--- Collected data entries ---
▬▬▬▬▬▬▬▬▬▬

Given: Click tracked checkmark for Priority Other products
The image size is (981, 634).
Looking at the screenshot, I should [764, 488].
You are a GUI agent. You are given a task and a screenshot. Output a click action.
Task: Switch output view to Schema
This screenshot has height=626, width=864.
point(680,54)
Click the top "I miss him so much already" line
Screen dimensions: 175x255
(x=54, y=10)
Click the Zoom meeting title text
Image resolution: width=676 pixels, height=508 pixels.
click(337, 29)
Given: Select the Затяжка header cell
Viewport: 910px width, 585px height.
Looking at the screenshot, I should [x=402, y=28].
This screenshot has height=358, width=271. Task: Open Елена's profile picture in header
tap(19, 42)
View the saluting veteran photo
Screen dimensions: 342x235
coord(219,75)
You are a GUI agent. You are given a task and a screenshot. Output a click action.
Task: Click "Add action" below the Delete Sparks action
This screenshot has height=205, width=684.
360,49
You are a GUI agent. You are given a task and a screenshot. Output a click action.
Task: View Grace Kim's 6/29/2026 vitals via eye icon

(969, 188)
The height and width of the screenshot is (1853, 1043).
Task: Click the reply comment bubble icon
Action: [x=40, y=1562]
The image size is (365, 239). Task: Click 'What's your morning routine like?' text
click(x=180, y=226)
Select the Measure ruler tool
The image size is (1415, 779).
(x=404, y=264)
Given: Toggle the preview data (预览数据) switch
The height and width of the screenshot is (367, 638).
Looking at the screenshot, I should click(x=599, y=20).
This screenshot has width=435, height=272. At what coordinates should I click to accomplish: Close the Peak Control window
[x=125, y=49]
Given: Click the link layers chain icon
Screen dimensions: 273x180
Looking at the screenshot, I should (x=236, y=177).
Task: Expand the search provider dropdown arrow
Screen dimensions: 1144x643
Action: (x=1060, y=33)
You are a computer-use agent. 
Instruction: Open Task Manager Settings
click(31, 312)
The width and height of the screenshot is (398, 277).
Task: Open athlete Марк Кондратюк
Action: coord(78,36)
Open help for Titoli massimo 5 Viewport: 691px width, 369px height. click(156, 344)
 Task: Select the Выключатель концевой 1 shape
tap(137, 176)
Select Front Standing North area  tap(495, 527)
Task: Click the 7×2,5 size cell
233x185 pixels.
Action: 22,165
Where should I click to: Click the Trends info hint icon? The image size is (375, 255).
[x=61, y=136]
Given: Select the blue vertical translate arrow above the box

▬▬▬▬▬▬▬▬▬▬

--- TASK STATEMENT ---
Print each entry exactly as it appears above.

--- OUTPUT OF THE TASK ---
Given: Click tracked checkmark for Priority Other products
The image size is (981, 634).
Looking at the screenshot, I should [764, 488].
You are a GUI agent. You are given a task and a screenshot. Output a click action.
Task: Switch output view to Schema
This screenshot has height=626, width=864.
point(680,54)
Click the top "I miss him so much already" line
Screen dimensions: 175x255
(x=54, y=10)
Click the Zoom meeting title text
Image resolution: width=676 pixels, height=508 pixels.
click(337, 29)
Given: Select the Затяжка header cell
Viewport: 910px width, 585px height.
Looking at the screenshot, I should [x=402, y=28].
This screenshot has height=358, width=271. Task: Open Елена's profile picture in header
tap(19, 42)
View the saluting veteran photo
Screen dimensions: 342x235
coord(219,75)
You are a GUI agent. You are given a task and a screenshot. Output a click action.
Task: Click "Add action" below the Delete Sparks action
This screenshot has height=205, width=684.
360,49
You are a GUI agent. You are given a task and a screenshot. Output a click action.
Task: View Grace Kim's 6/29/2026 vitals via eye icon

(969, 188)
The height and width of the screenshot is (1853, 1043).
Task: Click the reply comment bubble icon
Action: [x=40, y=1562]
The image size is (365, 239). Task: Click 'What's your morning routine like?' text
click(x=180, y=226)
Select the Measure ruler tool
The image size is (1415, 779).
(x=404, y=264)
Given: Toggle the preview data (预览数据) switch
The height and width of the screenshot is (367, 638).
Looking at the screenshot, I should click(x=599, y=20).
This screenshot has width=435, height=272. At what coordinates should I click to accomplish: Close the Peak Control window
[x=125, y=49]
Given: Click the link layers chain icon
Screen dimensions: 273x180
Looking at the screenshot, I should (x=236, y=177).
Task: Expand the search provider dropdown arrow
Screen dimensions: 1144x643
Action: (x=1060, y=33)
You are a computer-use agent. 
Instruction: Open Task Manager Settings
click(31, 312)
The width and height of the screenshot is (398, 277).
Task: Open athlete Марк Кондратюк
Action: coord(78,36)
Open help for Titoli massimo 5 Viewport: 691px width, 369px height. click(156, 344)
 Task: Select the Выключатель концевой 1 shape
tap(137, 176)
Select Front Standing North area  tap(495, 527)
Task: Click the 7×2,5 size cell
233x185 pixels.
Action: 22,165
Where should I click to: Click the Trends info hint icon? The image size is (375, 255).
[x=61, y=136]
Given: Select the blue vertical translate arrow above the box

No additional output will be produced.